What to produce: Every line of the data should be output word for word.

Data excerpts
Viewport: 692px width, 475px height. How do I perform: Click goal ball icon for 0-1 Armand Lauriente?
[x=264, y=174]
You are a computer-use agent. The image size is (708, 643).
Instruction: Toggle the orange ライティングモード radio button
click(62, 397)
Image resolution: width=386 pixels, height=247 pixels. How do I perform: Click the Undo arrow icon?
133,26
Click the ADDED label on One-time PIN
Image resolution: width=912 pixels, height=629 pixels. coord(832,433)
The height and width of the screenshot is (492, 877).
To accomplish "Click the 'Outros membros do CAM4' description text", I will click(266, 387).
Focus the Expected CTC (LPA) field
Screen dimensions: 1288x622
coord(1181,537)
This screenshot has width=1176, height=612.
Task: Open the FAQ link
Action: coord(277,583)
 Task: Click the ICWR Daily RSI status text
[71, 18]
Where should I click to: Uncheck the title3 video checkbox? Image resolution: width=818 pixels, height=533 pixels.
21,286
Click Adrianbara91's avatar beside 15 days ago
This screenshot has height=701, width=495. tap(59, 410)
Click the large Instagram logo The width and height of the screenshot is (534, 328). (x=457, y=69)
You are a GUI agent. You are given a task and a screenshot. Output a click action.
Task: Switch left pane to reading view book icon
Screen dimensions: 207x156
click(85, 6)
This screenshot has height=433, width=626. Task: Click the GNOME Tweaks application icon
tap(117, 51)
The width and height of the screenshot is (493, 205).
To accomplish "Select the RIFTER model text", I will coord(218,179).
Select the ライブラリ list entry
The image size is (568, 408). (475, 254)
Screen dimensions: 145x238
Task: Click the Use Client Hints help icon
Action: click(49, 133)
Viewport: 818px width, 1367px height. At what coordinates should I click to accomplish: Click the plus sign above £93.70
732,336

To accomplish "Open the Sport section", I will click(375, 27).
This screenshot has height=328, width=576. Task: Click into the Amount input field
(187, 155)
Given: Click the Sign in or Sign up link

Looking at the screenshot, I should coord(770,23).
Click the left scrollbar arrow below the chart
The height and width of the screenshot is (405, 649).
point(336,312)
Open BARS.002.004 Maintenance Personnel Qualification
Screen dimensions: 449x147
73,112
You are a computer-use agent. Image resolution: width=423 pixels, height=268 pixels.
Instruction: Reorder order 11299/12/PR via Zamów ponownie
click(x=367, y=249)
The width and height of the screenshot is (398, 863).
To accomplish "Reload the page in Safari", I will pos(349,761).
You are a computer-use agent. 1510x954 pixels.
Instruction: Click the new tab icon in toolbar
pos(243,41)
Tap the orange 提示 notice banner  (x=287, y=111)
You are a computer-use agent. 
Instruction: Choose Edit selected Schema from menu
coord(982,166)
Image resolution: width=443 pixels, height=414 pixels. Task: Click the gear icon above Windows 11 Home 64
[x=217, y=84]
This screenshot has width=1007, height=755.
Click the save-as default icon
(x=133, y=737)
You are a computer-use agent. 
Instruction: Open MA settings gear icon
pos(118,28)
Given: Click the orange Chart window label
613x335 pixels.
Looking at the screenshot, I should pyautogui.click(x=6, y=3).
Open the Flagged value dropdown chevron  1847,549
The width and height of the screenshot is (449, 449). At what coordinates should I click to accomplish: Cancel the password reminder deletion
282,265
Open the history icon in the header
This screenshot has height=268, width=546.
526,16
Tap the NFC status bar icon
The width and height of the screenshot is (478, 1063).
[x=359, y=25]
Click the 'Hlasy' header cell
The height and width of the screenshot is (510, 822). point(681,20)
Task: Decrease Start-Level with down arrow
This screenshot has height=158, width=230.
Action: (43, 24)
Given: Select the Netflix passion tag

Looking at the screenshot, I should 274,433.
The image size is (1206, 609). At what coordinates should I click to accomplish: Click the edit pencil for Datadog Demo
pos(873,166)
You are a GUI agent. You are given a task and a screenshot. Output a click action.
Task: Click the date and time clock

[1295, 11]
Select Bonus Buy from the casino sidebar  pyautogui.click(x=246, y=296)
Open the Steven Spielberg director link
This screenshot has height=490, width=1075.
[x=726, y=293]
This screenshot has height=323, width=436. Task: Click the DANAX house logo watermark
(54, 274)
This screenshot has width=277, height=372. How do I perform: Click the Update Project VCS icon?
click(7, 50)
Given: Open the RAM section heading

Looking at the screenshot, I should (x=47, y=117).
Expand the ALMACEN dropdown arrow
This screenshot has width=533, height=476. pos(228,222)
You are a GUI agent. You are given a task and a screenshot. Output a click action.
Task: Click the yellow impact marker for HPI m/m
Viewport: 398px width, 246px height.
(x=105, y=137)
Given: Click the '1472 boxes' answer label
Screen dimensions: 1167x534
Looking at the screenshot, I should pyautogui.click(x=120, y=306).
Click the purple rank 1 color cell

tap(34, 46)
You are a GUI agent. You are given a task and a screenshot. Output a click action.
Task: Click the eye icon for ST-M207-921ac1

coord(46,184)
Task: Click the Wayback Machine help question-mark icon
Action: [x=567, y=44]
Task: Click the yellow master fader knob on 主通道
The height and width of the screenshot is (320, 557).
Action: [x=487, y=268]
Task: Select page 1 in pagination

Solution for this exercise:
Viewport: 692px width, 475px height. How do I perform: Click goal ball icon for 0-1 Armand Lauriente?
[x=264, y=174]
You are a computer-use agent. The image size is (708, 643).
Instruction: Toggle the orange ライティングモード radio button
click(62, 397)
Image resolution: width=386 pixels, height=247 pixels. How do I perform: Click the Undo arrow icon?
133,26
Click the ADDED label on One-time PIN
Image resolution: width=912 pixels, height=629 pixels. coord(832,433)
The height and width of the screenshot is (492, 877).
To accomplish "Click the 'Outros membros do CAM4' description text", I will click(266, 387).
Focus the Expected CTC (LPA) field
Screen dimensions: 1288x622
coord(1181,537)
This screenshot has width=1176, height=612.
Task: Open the FAQ link
Action: coord(277,583)
 Task: Click the ICWR Daily RSI status text
[71, 18]
Where should I click to: Uncheck the title3 video checkbox? Image resolution: width=818 pixels, height=533 pixels.
21,286
Click Adrianbara91's avatar beside 15 days ago
This screenshot has height=701, width=495. tap(59, 410)
Click the large Instagram logo The width and height of the screenshot is (534, 328). (x=457, y=69)
You are a GUI agent. You are given a task and a screenshot. Output a click action.
Task: Switch left pane to reading view book icon
Screen dimensions: 207x156
click(85, 6)
This screenshot has height=433, width=626. Task: Click the GNOME Tweaks application icon
tap(117, 51)
The width and height of the screenshot is (493, 205).
To accomplish "Select the RIFTER model text", I will coord(218,179).
Select the ライブラリ list entry
The image size is (568, 408). (475, 254)
Screen dimensions: 145x238
Task: Click the Use Client Hints help icon
Action: click(49, 133)
Viewport: 818px width, 1367px height. At what coordinates should I click to accomplish: Click the plus sign above £93.70
732,336

To accomplish "Open the Sport section", I will click(375, 27).
This screenshot has height=328, width=576. Task: Click into the Amount input field
(187, 155)
Given: Click the Sign in or Sign up link

Looking at the screenshot, I should coord(770,23).
Click the left scrollbar arrow below the chart
The height and width of the screenshot is (405, 649).
point(336,312)
Open BARS.002.004 Maintenance Personnel Qualification
Screen dimensions: 449x147
73,112
You are a computer-use agent. Image resolution: width=423 pixels, height=268 pixels.
Instruction: Reorder order 11299/12/PR via Zamów ponownie
click(x=367, y=249)
The width and height of the screenshot is (398, 863).
To accomplish "Reload the page in Safari", I will pos(349,761).
You are a computer-use agent. 1510x954 pixels.
Instruction: Click the new tab icon in toolbar
pos(243,41)
Tap the orange 提示 notice banner  (x=287, y=111)
You are a computer-use agent. 
Instruction: Choose Edit selected Schema from menu
coord(982,166)
Image resolution: width=443 pixels, height=414 pixels. Task: Click the gear icon above Windows 11 Home 64
[x=217, y=84]
This screenshot has width=1007, height=755.
Click the save-as default icon
(x=133, y=737)
You are a computer-use agent. 
Instruction: Open MA settings gear icon
pos(118,28)
Given: Click the orange Chart window label
613x335 pixels.
Looking at the screenshot, I should pyautogui.click(x=6, y=3).
Open the Flagged value dropdown chevron  1847,549
The width and height of the screenshot is (449, 449). At what coordinates should I click to accomplish: Cancel the password reminder deletion
282,265
Open the history icon in the header
This screenshot has height=268, width=546.
526,16
Tap the NFC status bar icon
The width and height of the screenshot is (478, 1063).
[x=359, y=25]
Click the 'Hlasy' header cell
The height and width of the screenshot is (510, 822). point(681,20)
Task: Decrease Start-Level with down arrow
This screenshot has height=158, width=230.
Action: (43, 24)
Given: Select the Netflix passion tag

Looking at the screenshot, I should 274,433.
The image size is (1206, 609). At what coordinates should I click to accomplish: Click the edit pencil for Datadog Demo
pos(873,166)
You are a GUI agent. You are given a task and a screenshot. Output a click action.
Task: Click the date and time clock

[1295, 11]
Select Bonus Buy from the casino sidebar  pyautogui.click(x=246, y=296)
Open the Steven Spielberg director link
This screenshot has height=490, width=1075.
[x=726, y=293]
This screenshot has height=323, width=436. Task: Click the DANAX house logo watermark
(54, 274)
This screenshot has width=277, height=372. How do I perform: Click the Update Project VCS icon?
click(7, 50)
Given: Open the RAM section heading

Looking at the screenshot, I should (x=47, y=117).
Expand the ALMACEN dropdown arrow
This screenshot has width=533, height=476. pos(228,222)
You are a GUI agent. You are given a task and a screenshot. Output a click action.
Task: Click the yellow impact marker for HPI m/m
Viewport: 398px width, 246px height.
(x=105, y=137)
Given: Click the '1472 boxes' answer label
Screen dimensions: 1167x534
Looking at the screenshot, I should pyautogui.click(x=120, y=306).
Click the purple rank 1 color cell

tap(34, 46)
You are a GUI agent. You are given a task and a screenshot. Output a click action.
Task: Click the eye icon for ST-M207-921ac1

coord(46,184)
Task: Click the Wayback Machine help question-mark icon
Action: [x=567, y=44]
Task: Click the yellow master fader knob on 主通道
The height and width of the screenshot is (320, 557).
Action: [x=487, y=268]
Task: Select page 1 in pagination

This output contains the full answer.